The sad bit is that I have had the most brilliant opportunity to have born in such a supportive family and it sucks to not make them aware. We are in this together. Thats the closest to we that we would ever be. Everything else is me. I. Ego. Ahamkaar. Etc.
But I cant. I dont know what to tell them.
And no, I dont want to hide things either. Thus this blog – helps me pour the heart out. Allow me to feel good about publishing something – if not a piece of fiction, account of shit in my head.
So, if they knew, my family would tell me to do things that make me happy and if there is absence of that spark in life, they’d ask me to come back and take it easy,
Random Bystander on the Internet
To a random bystander on the Internet, I will be a dark, bald, middle-aged man that cribs a lot about problems that are not unique to him. He needs to see a shrink, get treated for depression and top of it all, get laid. And then, get a life.
They would tell me to.. wait. They will not tell me anything. I am not a celeb. And whatever little trolls that I get, I ignore them.
You?
Whoever you are, if you are reading this, tell me what is your evaluation of who I am. My entire life is like an open book. Divided between this blog, my twitter handle, my LinkedIn profile and the Facebook page you have access to everything – what I think of, my opinions and my deepest, darkest thoughts, am ambitions, my fears and everything else that makes a man, man.
Me!
The last and probably most important vantage point. Mine. My perspective. On me. As unbiased as it could be.
I dont have to do the evaluation thingy here. I know what I am and who I am. I’d just tell myself to get some patience, buckle up and continue doing what I’ve been doing. And most importantly, remind myself that this too shall pass.
***
So, now that I’ve exhausted these vantage points, am I closer to an answer? Damned I am not.
Do I feel good about who I am and how I spend the day. No I dont.
Is the dopamine going through my blood faster? No!
Do I see meaning in what I do? Who I am? Where I am? No!

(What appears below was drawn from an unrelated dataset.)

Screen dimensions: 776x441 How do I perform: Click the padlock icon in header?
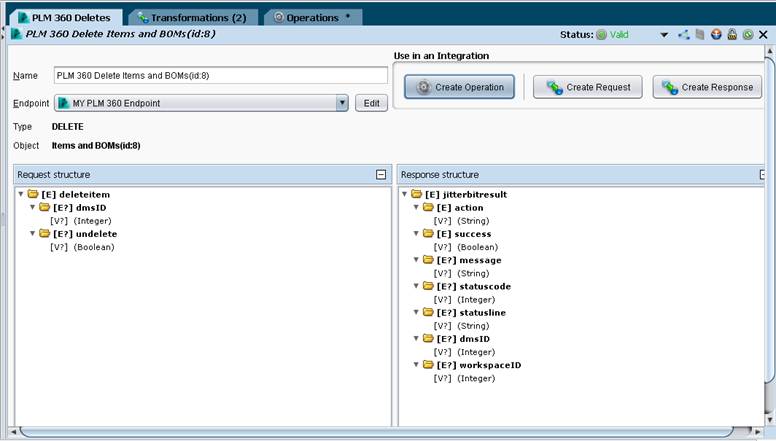click(732, 35)
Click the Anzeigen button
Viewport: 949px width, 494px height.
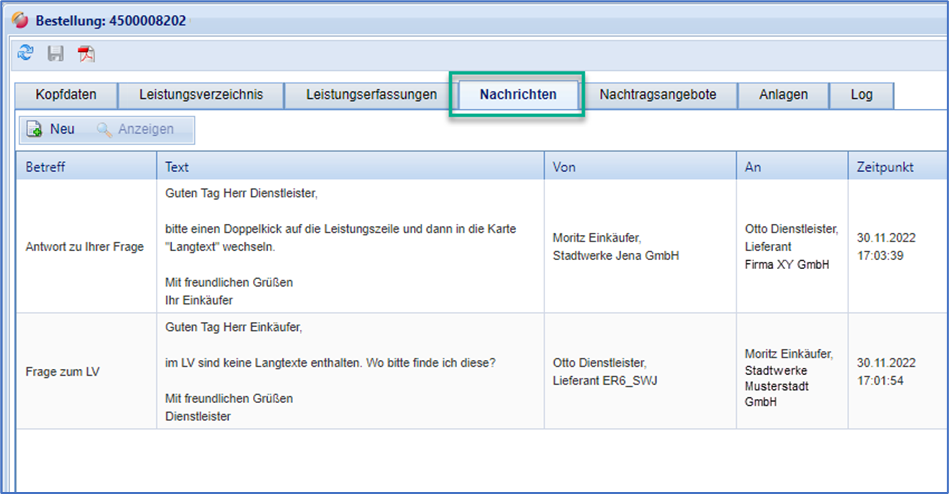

Am I little less lonely? No I am not. In fact I think I am so lonesome that I can die. I mean it. There are friends, there’s family and there are tons of people around me. But the one that I want to be with, I dont have her around me. I miss her. I crave for her. Or may be its just the thought of her that I sort of miss? May be. May be not.
Ok. enough.
That’s it for this post. Do write in if you happen to read this. You know my email address.
Over and out.
P.S.: I am not sure if I am depressed. Over times I’ve used the term loosely but this time things may be real. Need to see a doc and figure out. Once I am back.